# [Task directions]
Your answer must be every line of the data that holds the string "Viewport".

# [Data]
□ □ □ □ □ □ □
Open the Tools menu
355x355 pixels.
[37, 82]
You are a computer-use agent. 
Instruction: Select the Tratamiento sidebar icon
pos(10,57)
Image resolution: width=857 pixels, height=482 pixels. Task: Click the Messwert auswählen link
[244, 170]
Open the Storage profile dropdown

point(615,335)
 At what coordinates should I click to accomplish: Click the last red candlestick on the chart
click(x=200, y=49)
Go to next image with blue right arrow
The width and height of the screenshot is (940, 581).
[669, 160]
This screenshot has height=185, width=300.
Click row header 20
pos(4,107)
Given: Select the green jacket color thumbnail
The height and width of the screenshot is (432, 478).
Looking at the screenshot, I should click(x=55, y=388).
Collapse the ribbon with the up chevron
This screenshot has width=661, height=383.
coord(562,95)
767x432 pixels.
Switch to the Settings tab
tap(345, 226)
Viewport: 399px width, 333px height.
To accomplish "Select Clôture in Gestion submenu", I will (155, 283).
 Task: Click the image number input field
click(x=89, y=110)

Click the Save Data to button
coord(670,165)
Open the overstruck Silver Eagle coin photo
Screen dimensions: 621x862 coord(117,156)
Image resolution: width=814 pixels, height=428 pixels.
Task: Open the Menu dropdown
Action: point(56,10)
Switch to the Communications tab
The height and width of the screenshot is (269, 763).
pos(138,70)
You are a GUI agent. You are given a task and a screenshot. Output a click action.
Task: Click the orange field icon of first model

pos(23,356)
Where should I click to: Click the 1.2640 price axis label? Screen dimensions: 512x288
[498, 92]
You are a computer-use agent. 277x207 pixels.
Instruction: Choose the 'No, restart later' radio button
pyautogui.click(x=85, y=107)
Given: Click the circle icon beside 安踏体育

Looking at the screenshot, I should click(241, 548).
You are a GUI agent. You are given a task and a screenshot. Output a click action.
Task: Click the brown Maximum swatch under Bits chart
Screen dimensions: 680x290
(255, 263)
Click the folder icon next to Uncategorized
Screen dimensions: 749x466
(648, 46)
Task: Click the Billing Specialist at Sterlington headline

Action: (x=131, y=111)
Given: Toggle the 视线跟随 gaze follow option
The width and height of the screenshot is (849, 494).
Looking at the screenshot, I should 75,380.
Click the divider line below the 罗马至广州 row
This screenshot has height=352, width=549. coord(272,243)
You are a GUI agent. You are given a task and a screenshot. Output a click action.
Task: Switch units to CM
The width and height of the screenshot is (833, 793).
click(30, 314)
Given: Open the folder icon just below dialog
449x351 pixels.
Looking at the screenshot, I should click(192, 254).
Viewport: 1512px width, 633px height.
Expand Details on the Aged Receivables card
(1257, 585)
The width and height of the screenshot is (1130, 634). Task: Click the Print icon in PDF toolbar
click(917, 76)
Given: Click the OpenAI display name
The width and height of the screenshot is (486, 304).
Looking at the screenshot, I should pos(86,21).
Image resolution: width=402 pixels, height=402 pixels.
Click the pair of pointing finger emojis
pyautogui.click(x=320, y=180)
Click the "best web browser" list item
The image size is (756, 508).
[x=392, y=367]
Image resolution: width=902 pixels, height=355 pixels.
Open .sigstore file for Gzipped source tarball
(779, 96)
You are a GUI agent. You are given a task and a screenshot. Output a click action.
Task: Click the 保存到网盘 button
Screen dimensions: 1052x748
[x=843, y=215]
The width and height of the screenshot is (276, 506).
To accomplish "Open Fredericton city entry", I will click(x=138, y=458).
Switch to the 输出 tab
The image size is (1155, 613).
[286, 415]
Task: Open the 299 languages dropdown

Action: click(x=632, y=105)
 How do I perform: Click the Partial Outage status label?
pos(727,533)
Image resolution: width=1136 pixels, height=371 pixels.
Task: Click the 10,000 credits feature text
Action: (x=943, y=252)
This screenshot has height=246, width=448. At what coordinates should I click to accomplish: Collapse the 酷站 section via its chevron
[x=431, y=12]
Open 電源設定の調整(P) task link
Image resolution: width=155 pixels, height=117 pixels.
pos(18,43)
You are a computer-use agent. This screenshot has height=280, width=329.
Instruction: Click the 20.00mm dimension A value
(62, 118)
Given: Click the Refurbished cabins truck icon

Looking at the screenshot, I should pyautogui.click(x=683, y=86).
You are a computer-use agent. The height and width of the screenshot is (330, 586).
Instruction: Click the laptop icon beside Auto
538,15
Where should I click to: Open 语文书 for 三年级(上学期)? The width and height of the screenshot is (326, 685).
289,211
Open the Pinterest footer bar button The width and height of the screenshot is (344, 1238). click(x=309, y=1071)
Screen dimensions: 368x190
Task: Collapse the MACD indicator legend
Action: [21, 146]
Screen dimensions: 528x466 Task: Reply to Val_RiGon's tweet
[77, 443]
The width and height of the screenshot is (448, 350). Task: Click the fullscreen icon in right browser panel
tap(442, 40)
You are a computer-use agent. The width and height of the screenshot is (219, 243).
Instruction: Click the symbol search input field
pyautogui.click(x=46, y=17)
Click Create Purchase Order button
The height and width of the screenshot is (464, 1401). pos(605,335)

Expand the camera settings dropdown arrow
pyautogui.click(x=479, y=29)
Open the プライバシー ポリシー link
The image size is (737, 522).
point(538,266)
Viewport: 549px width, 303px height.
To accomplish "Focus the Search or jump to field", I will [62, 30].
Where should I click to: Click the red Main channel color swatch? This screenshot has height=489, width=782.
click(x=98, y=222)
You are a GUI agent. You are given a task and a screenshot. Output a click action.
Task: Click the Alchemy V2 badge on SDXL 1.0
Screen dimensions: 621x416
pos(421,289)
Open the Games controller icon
□ □ □ □ □ □ □
# [The completed task]
Viewport: 399px width, 333px height.
Viewport: 1512px width, 633px height.
Viewport: 549px width, 303px height.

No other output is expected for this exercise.